Substitute "Cheese" for "Salami" in the lines from the one containing "You are a computer-use agent." through the one containing "Instruction: Click the", both included. Return only those lines, with nothing else changed.

*Task input*.
= = =

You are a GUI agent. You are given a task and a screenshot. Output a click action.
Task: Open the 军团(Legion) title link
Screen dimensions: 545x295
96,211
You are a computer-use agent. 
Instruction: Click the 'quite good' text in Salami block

= = =

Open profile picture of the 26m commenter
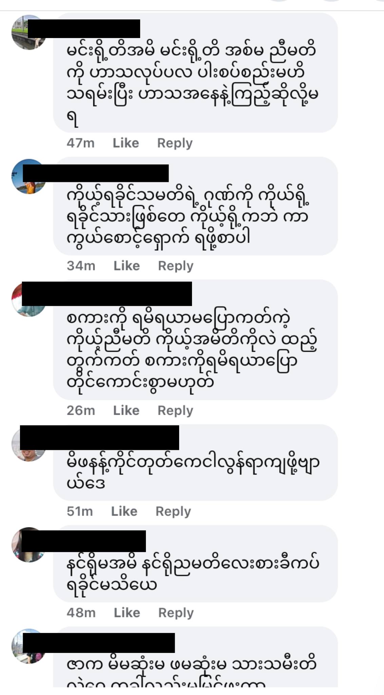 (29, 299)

= = =

*Written response*.
You are a computer-use agent. 
Instruction: Click the 'quite good' text in Cheese block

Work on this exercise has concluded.